Integrantes da diretoria afirmaram que se sentem como ‘mendigos’ ao precisar solicitar constantemente melhorias à comunidade
A presidente do bairro Medianeira, Angela Penso, e o vice-presidente Samuel Polli participaram de entrevista reproduzida na manhã desta segunda-feira, 19, onde comentaram sobre a atual situação da comunidade.
Durante a conversa, os representantes relataram dificuldades recorrentes no contato com o poder público e cobraram maior atenção às demandas da região.

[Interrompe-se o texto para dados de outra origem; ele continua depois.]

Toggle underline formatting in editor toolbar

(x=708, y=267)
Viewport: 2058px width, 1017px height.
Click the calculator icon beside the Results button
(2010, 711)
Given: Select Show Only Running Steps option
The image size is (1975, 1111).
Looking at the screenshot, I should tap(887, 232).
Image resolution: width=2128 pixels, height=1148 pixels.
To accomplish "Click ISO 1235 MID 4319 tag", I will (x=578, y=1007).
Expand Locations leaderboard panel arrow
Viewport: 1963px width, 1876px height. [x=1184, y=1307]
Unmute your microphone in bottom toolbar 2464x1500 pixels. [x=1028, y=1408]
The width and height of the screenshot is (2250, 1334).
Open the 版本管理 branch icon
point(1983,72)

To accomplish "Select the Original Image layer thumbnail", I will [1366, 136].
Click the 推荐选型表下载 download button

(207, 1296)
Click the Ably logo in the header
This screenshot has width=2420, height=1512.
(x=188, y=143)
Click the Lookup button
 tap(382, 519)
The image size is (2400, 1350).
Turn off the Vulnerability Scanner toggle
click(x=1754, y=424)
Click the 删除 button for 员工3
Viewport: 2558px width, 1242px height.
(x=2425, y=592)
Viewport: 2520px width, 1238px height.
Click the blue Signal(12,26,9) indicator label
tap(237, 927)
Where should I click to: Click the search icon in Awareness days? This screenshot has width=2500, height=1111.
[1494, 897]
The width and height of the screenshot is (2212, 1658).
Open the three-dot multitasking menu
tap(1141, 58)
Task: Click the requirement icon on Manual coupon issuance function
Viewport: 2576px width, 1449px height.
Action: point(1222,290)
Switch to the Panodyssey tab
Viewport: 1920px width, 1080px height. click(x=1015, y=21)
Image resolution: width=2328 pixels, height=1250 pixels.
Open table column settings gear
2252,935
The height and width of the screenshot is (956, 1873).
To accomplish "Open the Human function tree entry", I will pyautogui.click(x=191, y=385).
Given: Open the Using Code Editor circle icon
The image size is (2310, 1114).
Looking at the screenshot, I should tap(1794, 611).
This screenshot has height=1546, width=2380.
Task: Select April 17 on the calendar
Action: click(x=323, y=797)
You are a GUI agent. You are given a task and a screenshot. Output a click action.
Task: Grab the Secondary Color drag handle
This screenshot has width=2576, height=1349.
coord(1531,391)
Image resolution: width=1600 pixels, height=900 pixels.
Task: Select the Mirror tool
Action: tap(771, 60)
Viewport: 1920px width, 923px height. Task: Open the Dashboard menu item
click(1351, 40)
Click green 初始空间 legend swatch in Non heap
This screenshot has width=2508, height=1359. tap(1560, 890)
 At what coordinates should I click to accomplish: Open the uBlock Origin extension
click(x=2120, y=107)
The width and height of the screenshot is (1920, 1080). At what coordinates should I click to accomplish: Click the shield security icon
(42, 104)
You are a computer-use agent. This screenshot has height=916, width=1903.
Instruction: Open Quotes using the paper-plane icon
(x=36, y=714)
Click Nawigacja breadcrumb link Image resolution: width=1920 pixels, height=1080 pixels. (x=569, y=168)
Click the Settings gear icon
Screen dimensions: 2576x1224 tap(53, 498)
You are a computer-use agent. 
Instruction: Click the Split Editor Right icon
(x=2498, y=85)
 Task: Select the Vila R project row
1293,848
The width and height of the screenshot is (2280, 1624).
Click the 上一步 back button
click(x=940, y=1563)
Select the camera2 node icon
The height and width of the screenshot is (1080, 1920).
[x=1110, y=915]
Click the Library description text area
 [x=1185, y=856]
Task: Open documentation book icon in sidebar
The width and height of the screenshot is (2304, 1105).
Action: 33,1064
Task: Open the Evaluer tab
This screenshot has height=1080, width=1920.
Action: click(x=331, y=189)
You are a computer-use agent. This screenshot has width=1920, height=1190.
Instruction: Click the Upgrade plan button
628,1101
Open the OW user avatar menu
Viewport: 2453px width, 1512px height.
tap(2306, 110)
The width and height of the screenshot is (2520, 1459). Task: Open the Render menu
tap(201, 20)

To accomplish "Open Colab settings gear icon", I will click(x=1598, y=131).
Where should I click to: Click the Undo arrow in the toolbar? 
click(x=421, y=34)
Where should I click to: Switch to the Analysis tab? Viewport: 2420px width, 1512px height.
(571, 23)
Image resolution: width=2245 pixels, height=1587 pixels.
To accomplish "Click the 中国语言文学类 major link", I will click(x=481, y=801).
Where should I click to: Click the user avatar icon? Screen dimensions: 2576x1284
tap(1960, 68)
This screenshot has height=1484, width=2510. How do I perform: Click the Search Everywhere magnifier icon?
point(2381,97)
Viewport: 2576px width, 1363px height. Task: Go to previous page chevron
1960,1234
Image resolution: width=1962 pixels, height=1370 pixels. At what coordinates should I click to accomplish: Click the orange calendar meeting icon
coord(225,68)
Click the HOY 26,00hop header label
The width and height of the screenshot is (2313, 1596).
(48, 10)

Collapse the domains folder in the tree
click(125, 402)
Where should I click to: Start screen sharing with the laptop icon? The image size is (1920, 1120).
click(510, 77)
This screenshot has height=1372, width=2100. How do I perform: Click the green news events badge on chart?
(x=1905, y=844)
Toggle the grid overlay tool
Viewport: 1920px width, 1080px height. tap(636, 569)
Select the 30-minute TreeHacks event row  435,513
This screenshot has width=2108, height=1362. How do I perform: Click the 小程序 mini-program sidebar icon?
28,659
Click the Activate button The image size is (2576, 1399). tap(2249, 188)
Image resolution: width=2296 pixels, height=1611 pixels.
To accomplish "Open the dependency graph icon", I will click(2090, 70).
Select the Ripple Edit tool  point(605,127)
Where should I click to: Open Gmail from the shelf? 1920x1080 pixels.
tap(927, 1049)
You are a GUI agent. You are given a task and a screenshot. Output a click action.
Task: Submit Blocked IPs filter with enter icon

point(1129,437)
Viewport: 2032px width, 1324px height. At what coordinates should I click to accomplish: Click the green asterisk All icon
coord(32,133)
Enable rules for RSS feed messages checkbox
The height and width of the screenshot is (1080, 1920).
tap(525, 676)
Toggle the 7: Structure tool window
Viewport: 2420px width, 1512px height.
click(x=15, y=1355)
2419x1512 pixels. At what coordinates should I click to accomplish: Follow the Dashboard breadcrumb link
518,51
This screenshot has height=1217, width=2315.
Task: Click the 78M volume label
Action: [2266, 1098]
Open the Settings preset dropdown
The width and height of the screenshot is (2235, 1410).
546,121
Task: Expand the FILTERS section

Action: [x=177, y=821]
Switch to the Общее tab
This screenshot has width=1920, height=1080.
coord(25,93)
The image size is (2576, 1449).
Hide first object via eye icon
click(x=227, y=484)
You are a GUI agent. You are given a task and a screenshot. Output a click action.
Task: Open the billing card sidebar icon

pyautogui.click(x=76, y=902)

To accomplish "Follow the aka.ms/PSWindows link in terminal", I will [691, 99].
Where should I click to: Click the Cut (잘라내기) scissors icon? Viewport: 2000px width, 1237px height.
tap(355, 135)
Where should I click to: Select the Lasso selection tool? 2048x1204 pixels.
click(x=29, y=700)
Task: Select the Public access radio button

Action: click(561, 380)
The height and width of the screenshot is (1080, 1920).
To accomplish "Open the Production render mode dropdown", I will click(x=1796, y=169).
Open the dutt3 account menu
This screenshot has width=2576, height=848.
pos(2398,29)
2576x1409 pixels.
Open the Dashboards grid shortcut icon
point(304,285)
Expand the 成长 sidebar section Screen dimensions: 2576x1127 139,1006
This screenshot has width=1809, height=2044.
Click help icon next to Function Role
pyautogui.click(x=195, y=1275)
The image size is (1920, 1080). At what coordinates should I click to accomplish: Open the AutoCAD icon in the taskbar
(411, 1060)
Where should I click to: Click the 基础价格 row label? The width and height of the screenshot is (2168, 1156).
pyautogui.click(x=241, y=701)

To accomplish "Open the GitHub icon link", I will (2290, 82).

Segundo eles, a sensação é de descaso e falta de equilíbrio na distribuição de obras e melhorias entre os bairros do município.
Angela destacou que a associação já buscou apoio em diferentes esferas, incluindo vereadores, deputados e senadores, mas sem resultados concretos. “A gente se sente como se estivesse mendigando por algo básico”, afirmou. Polli reforçou que as reivindicações não envolvem grandes obras, mas serviços essenciais, como manutenção de ruas, capina e melhorias na infraestrutura.
Entre os principais problemas apontados estão trechos sem asfalto, vias em más condições e a falta de intervenções simples que impactam diretamente o dia a dia dos moradores. Um dos exemplos citados é a Avenida Veneza, que possui cerca de 500 metros ainda sem pavimentação.
Outro ponto de preocupação é a situação de uma galeria pluvial que passa por baixo de estruturas como escola, igreja e residências. Segundo os representantes, há sinais de deterioração e risco estrutural, o que exige ao menos uma avaliação técnica urgente.
A associação também chamou atenção para prédios públicos abandonados no bairro, como o espaço da antiga creche Pequeno Príncipe e uma casa destinada à Brigada Militar, que atualmente está desocupada e pode ser alvo de invasões. Além disso, a praça da comunidade carece de manutenção, incluindo poda de árvores e melhorias gerais.
Os dirigentes ressaltaram que não são contrários a investimentos em outros bairros, mas cobram maior equilíbrio nas ações. Segundo eles, a região norte de Farroupilha, incluindo bairros como Medianeira, Cruzeiro, Santa Catarina e Centenário, tem sido negligenciada. “A gente só quer o básico, o feijão com arroz. Não é nada mirabolante, é qualidade de vida para quem mora aqui”, ressaltou a presidente.